Results: In atria of LPS injected wildtype mice, voltage-mapping showed decreased conduction velocity (+LPS: 43.1 ± 3.1 cm/s, n = 5; +NaCl: 72.6 ± 9.8 cm/s, n = 10, p = 0.04). Analysis of syncytial action potential shape showed a tendency to decreased upstroke velocity (max. dV/dt: +LPS: 38.4 ± 2.9 mV/ms, n = 5; +NaCl: 54.8 ± 5.9 mV/ms, n = 10, p = 0.06) but action potential duration was unaltered (APD70: +LPS: 25.6 ± 4.1 ms, n = 5; +NaCl: 28.7 ± 3.2 ms, n = 10, p = 0.57). Decreased CV and max. dV/dt, both indicators of decreased Na+ channel availability, were not observed in TLR4-/- mice.

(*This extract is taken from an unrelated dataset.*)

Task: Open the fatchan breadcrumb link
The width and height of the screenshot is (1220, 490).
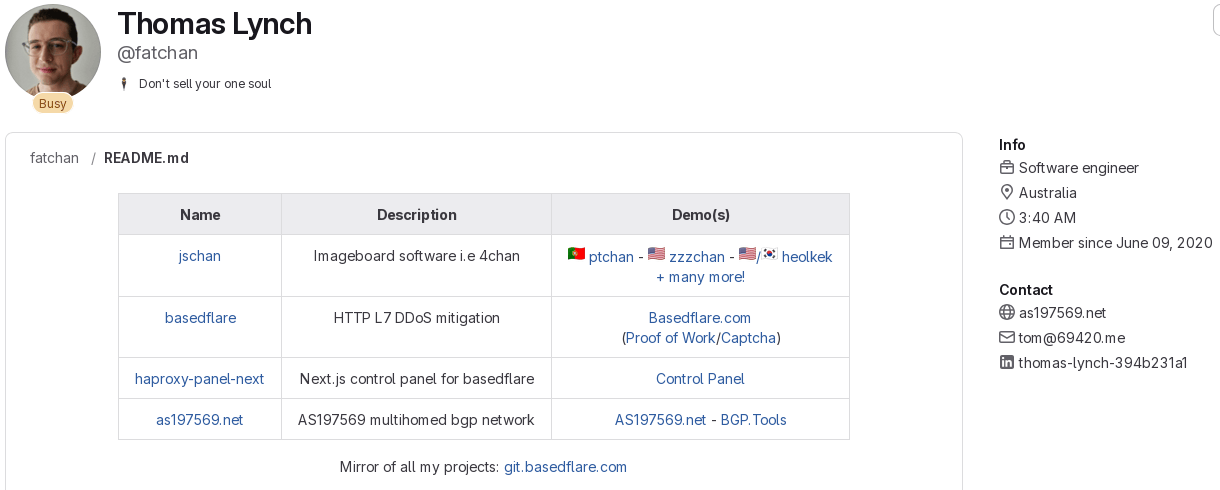Action: pyautogui.click(x=54, y=158)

Interestingly, LPS stimulation of isolated atrial cardiomyocytes also lead to decreased max.dV/dt in patchclamp experiments (+LPS: 45.7 ± 4.1 mV/ms, n = 5; + NaCl: 156.3 ± 11.6 mV/ms, n = 4, p < 0.001), indicating a cardiomyocyte specific effect of TLR4 on Na+ channels. In addition we found proarrhythmogenic shortened action potential durations (APD70: +LPS: 10.3 ± 2.5 ms, n = 5; +NaCl: 19.1 ± 2.3 ms, n = 6, p = 0.003). In the left and right ventricle we observed significantly decreased CV (+LPS: 50.2 ± 2.2 cm/s, n = 6; + NaCl: 67.7 ± 5.0 cm/s, n = 10, p = 0.02), decreased upstroke velocity (max. dV/dt: +LPS: 32.8 ± 1.6 mV/ms, n = 6; +NaCl: 46.3 ± 0.9 mV/ms, n = 10, p < 0.0001) and shortened APD70 (+LPS: 41.5 ± 2.7 ms, n = 6; +NaCl: 67.7 ± 7.8 ms, n = 10, p = 0.02).

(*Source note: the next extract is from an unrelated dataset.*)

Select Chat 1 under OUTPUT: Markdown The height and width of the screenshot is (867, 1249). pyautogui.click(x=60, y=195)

Conclusion: Herein we report for the first time that a septic condition induced by LPS impaired cardiac depolarization and conduction in a TLR4-depentent mechanism. These pro-arrhythmogenic changes can already be observed shortly (3.5h) after sepsis induction, suggesting a non-structural remodeling as underlying mechanism. The comparison decreased upstroke velocity after in vivo LPS stimulation and LPS exposure to isolated cardiomyocytes in vitro imply a cardiomyocyte specific effect of TLR4 activation, which could become a promising target of immunomodulatory antiarrhythmic therapies.